Clarice, Susana, Marcélia e Macabéa: quatro estrelas

Inspirado na obra de Clarice Lispector, A Hora da Estrela foi dirigido por Suzana Amaral e é estrelado por Marcélia Cartaxo, que dá vida a Macabéa

No início do filme A Hora da Estrela, enquanto os créditos se apresentam, ouve-se a Rádio Relógio. Ao compasso dos segundos, a voz feminina canta o horário: Vinte e três horas, zero minuto, zero segundo. Em seguida, entra a grave voz do locutor: Você sabia que a mosca é um dos insetos mais ligeiros em voar, e que se ela pudesse voar em linha reta, levaria vinte e oito dias para atravessar o mundo todo?

É sem lógica. Assim como a vida de Macabéa, a personagem vivida por Marcélia Cartaxo nesse longa de 1985. Dirigido e roteirizado por Susana Amaral, baseado no livro de mesmo nome de Clarice Lispector.

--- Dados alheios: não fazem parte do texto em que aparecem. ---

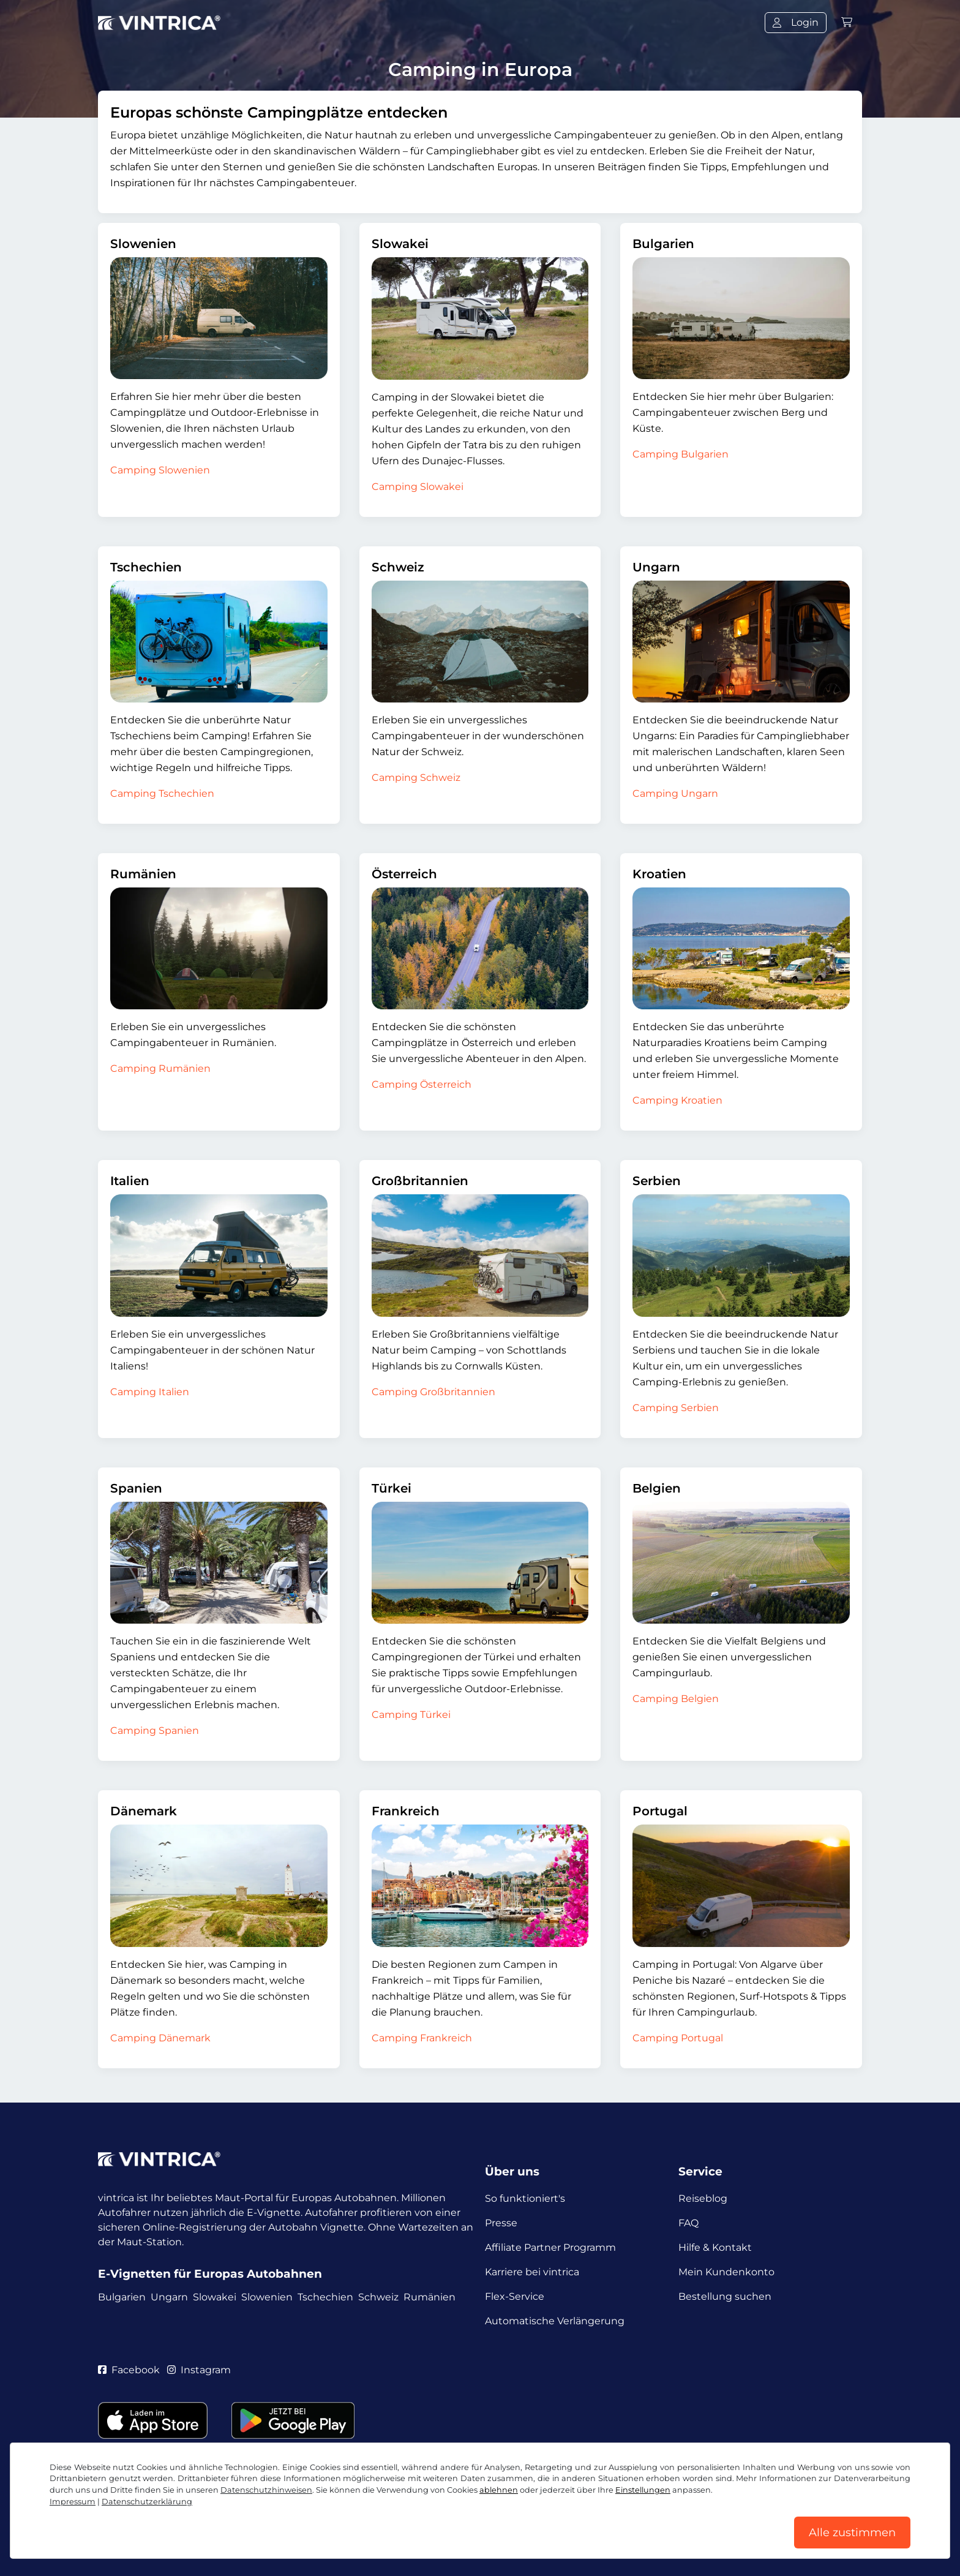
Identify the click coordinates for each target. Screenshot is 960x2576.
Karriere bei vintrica (532, 2272)
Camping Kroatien (677, 1100)
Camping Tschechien (162, 793)
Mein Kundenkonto (726, 2272)
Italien (129, 1180)
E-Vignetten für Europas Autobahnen (210, 2274)
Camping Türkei (411, 1714)
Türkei (391, 1488)
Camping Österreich (421, 1084)
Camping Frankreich (422, 2038)
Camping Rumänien (160, 1068)
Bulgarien (663, 243)
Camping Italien (149, 1392)
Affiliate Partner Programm (550, 2247)
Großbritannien (420, 1180)
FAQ (688, 2223)
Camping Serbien (675, 1408)
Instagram (199, 2370)
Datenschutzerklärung (147, 2501)
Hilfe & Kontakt (715, 2247)
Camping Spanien (154, 1730)
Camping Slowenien (160, 470)
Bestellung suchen (724, 2296)
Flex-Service (514, 2296)
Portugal (660, 1811)
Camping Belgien (675, 1698)
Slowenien (143, 243)
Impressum (73, 2501)
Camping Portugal (677, 2038)
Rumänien (143, 874)
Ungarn (656, 567)
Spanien (136, 1488)
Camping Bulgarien (680, 454)
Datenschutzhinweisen (266, 2490)
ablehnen (498, 2490)
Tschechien (146, 567)
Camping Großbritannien (433, 1392)
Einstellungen (642, 2490)
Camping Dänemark (160, 2038)
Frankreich (406, 1811)
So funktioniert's (525, 2198)
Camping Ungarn (675, 793)
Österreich (404, 874)
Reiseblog (702, 2198)
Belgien (656, 1488)
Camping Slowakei (417, 486)
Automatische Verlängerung (554, 2321)
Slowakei (400, 243)
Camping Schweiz (416, 777)
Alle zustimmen (852, 2532)
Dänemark (143, 1811)
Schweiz (398, 567)
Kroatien (659, 874)
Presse (501, 2223)
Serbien (656, 1180)
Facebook (129, 2370)
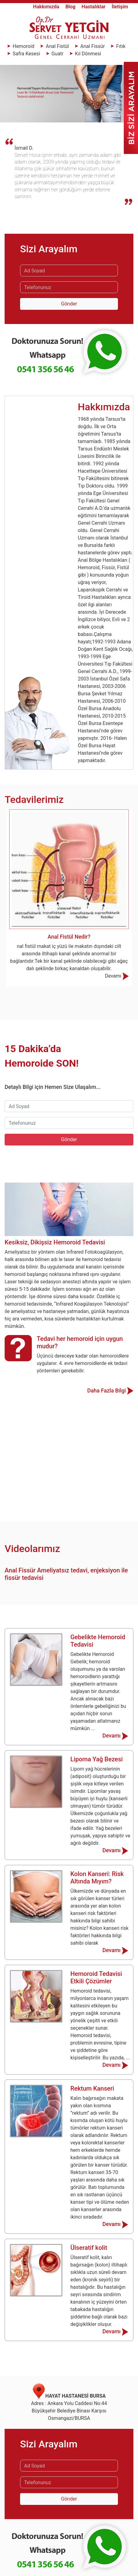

Macabéa é ninguém no mundo. É um nada, um vazio. Ninguém repara nela. Não teve educação, veio do Maranhão para a cidade grande e é desnutrida. Ganha menos de um salário mínimo, é péssima datilógrafa, mora numa pensão com outras moças, só come sanduíche e não conhece nada. Nada. 

Esse não-saber pode parecer ruim mas não é tanto porque ela sabia muita coisa assim como ninguém ensina cachorro a abanar o rabo e nem a pessoa a sentir fome; nasce-se e fica-se logo sabendo”, escreve Clarice.

O livro que é daquelas coisas que, depois que você ler, fica marcado em você pro resto da vida. E você vai sempre reler, reler e reler.

Vinte e três horas, um minuto e zero segundo. Você sabia, mil e trezentos anos antes de Cristo, as mulheres já usavam cosmético para enfeitar o rosto?

Macabéa se olha no espelho sujo e rachado. A cena é demorada. Passa as mãos nos olhos, na bochecha que ela não tem, e no nariz achatado. Em seguida caminha por paisagens pobres e sujas até chegar na pensão, numa rua de paralelepípedos. “Boa tarde, a senhora me desculpe.” “Não tem do que desculpar.” Macabéa sempre pede desculpas, mesmo quando é ofendida pelo namorado nordestino que ela vai conhecer. 

É viciada na Rádio Relógio. 

Dos verões sufocantes da abafada rua do Acre ela só sentia o suor, um suor que cheirava mal. Não sei se estava tuberculosa, acho que não. (…) Rua do Acre para morar, rua do Lavradio para trabalhar, cais do porto para ir espiar no domingo, um ou outro prolongado apito de navio cargueiro que não se sabe por que dava aperto no coração, um ou outro delicioso embora um pouco doloroso cantar de galo.(…) 

O céu é para baixo ou para cima? Pensava a nordestina. Deitada, não sabia. Às vezes, antes de dormir sentia fome e ficava meio alucinada pensando em coxa de vaca. O remédio então era mastigar papel bem mastigadinho e engolir.”

Macabéa pede uma aspirina para a colega de trabalho, uma exuberante loira de farmácia, coxas grossas e peitos fartos, depois de ser dispensada pelo namorado. “O que te dói?” Pergunta a outra. “Eu num sei, dói tudo.” Então ela pega o remédio, mastiga sem água e chora. 

Susana Amaral começou a carreira de cineasta depois dos 40 anos. Fez um curta sobre as mulheres da periferia de São Paulo. Seus dois outros longas também são adaptados de livros. Clarice Lispector eu não preciso nem falar! Marcélia Cartaxo ganhou o prêmio de melhor atriz no Festival de Berlim. E o filme foi premiadíssimo em competições nacionais e internacionais – inclusive uma indicação para o Oscar de melhor filme estrangeiro.

O que é melhor, o filme ou o livro? Comparação que não se faz nesse caso. Ambos são excelentes; muito, muito acima da média de livros e filmes brasileiros. 

Leia o livro e veja o filme, ou ao contrário, não importa.